→ Actions to take:
1) Reproduce word for word the part of the NATO commentary starting at "Peace & Security28" and ending at "promises, not guarantees.".
2) According to the NATO commentary, what piece did the house orchestra play at the organization's inauguration ceremony?

Do-it-yourself crisis making – NATO and the trap of success

Peace & Security28 Nov 2007Ko Colijn

It is a well known anecdote that NATO, the North Atlantic Treaty Organization, was inaugurated back in 1949 with a small ceremony in the Department of State, during which the house orchestra played George Gershwin’s I Got Plenty of Nothing. Indeed, diplomats of a dozen member countries raised their champagne glasses and congratulated each other with promises, not guarantees.

The suggestion of nothing, even plenty of it, seems a dubious way to recognize an institution that otherwise may claim to have brought plenty of peace for almost 60 years. Political scientists like Karl Deutsch have hailed the North Atlantic area as a zone of peace, a region that has at least succeeded in averting war from outside and in resolving internal conflicts peacefully.

A success indeed for NATO as an institution, insofar as it has helped facilitate this remarkable process. Personally, I think that institutions, in spite of their sometimes rightly being accused of crisis inflexibility, play a healthy role in the prevention and quelling of global security problems. I prefer their built-in patience and procedural circumspection to the flexibility and battle-readiness of ad hoc coalitions. One would love to see them in happy combination, of course, but that would appear to be mission impossible. Ever since Henry Kissinger’s analysis of NATO as The Troubled Partnership (a book that sold particularly well at bookshops where it was erroneously shelved among bestsellers on failing marriages and sexual problems) However, it is recognized that despite this success NATO has also had to cope with various internal struggles, as members engaged in turf battles with familiar labels such as ‘burden sharing’ and ‘free riding’. The only good news is that these internal problems have somehow been managed without undermining the institution itself. But exhaustive they are, and voluminous is the solidarity literature on the alliance during its history.

The Cold War over, NATO has adopted a new mission as ‘global security provider’. Shoulder-to-shoulder with the global development community, it offers security, preferably shored up by solid legal mandate, to people who qualify for external military intervention. It is interesting to learn that, in this new and noble mission, the solidarity problem seems far from over. However, it has shifted from quarrels over members’ defence expenditures (input solidarity) to their actual performance on the battlefield or along the ceasefire line (output solidarity). That is not surprising, given that the nature of global security management has also shifted from input to output performance over the last 15 years. The stand-off between the superpowers during the Cold War, fortunately, did not lead to actual combat or military confrontation, whereas the period since then has seen a spectacular rise in peacekeeping and peacemaking operations during which physical involvement of forces was needed rather than their simple – and sometimes virtual – availability.

Déjà vu?

→ Given data:
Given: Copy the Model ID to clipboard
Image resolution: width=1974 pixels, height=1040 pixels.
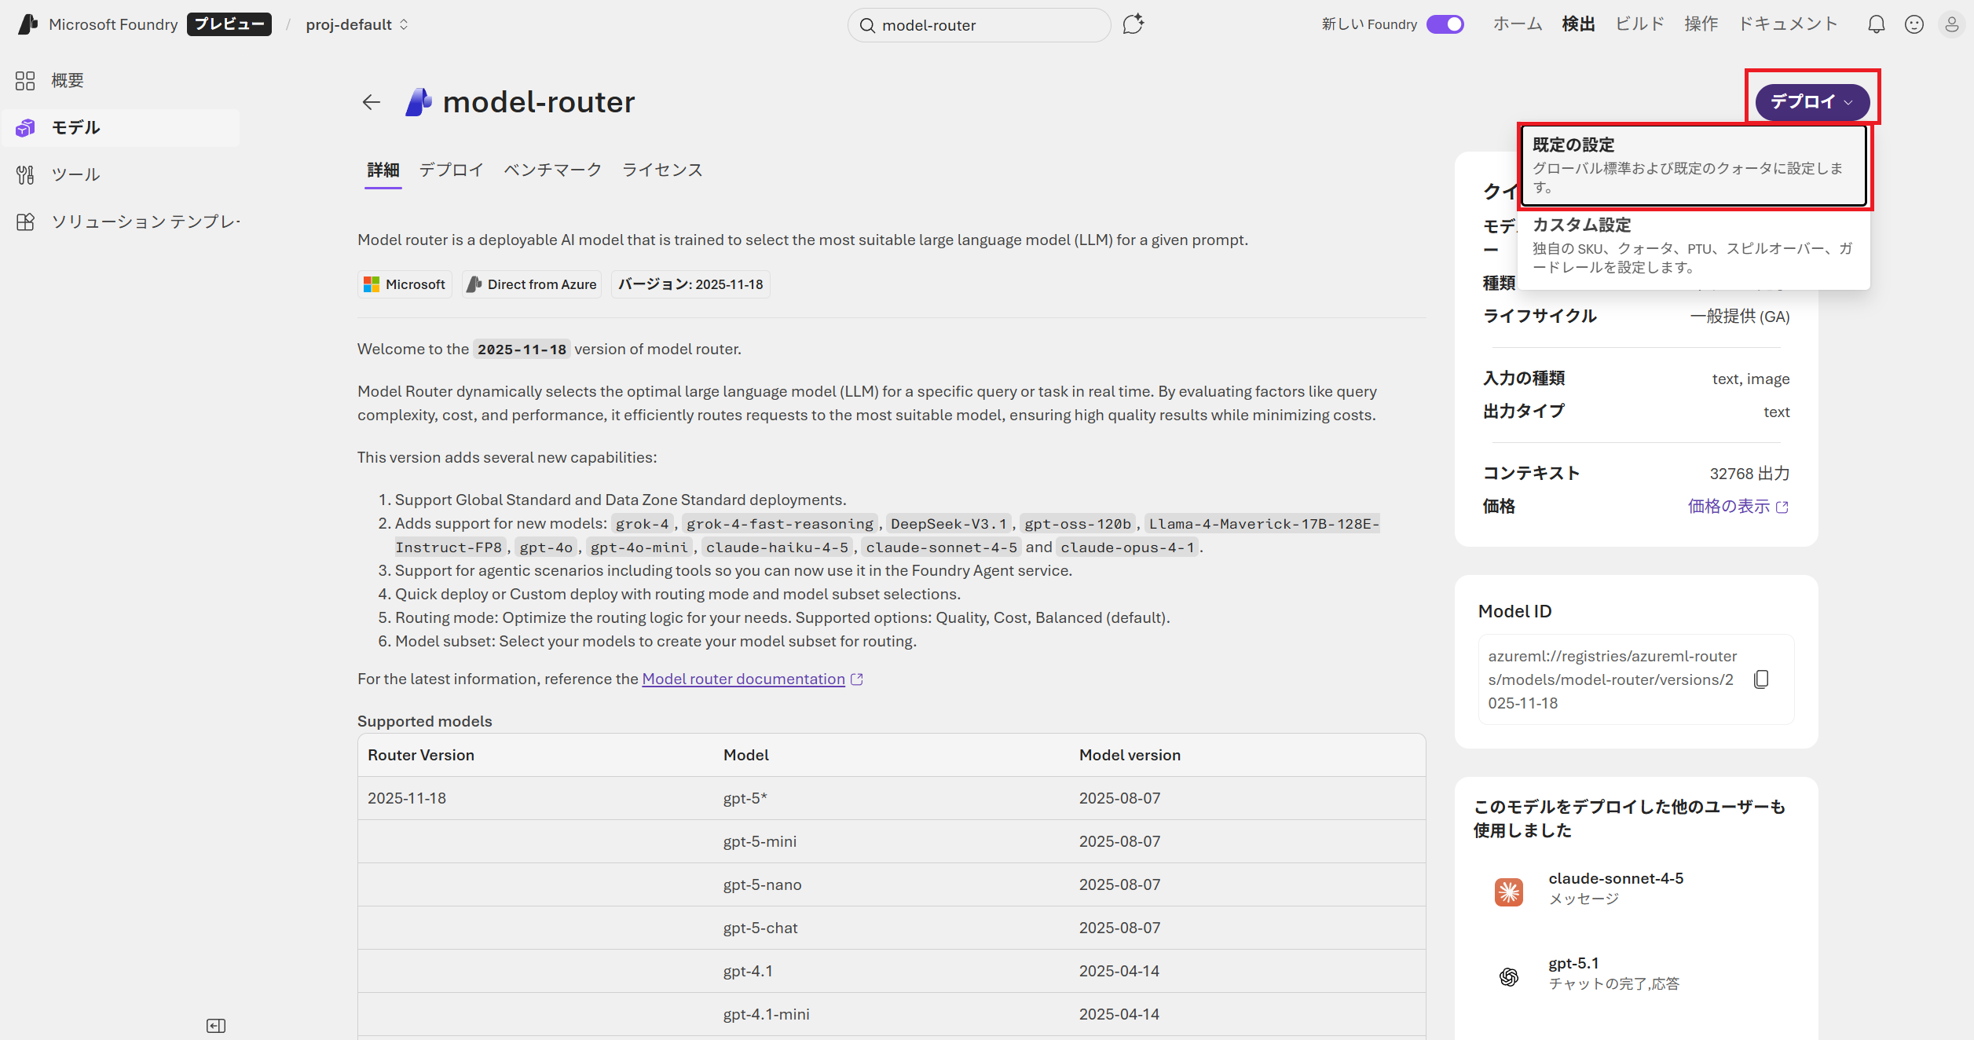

→ Answers to each task:
1)
Peace & Security28 Nov 2007Ko Colijn

It is a well known anecdote that NATO, the North Atlantic Treaty Organization, was inaugurated back in 1949 with a small ceremony in the Department of State, during which the house orchestra played George Gershwin’s I Got Plenty of Nothing. Indeed, diplomats of a dozen member countries raised their champagne glasses and congratulated each other with promises, not guarantees.

2) George Gershwin's I Got Plenty of Nothing.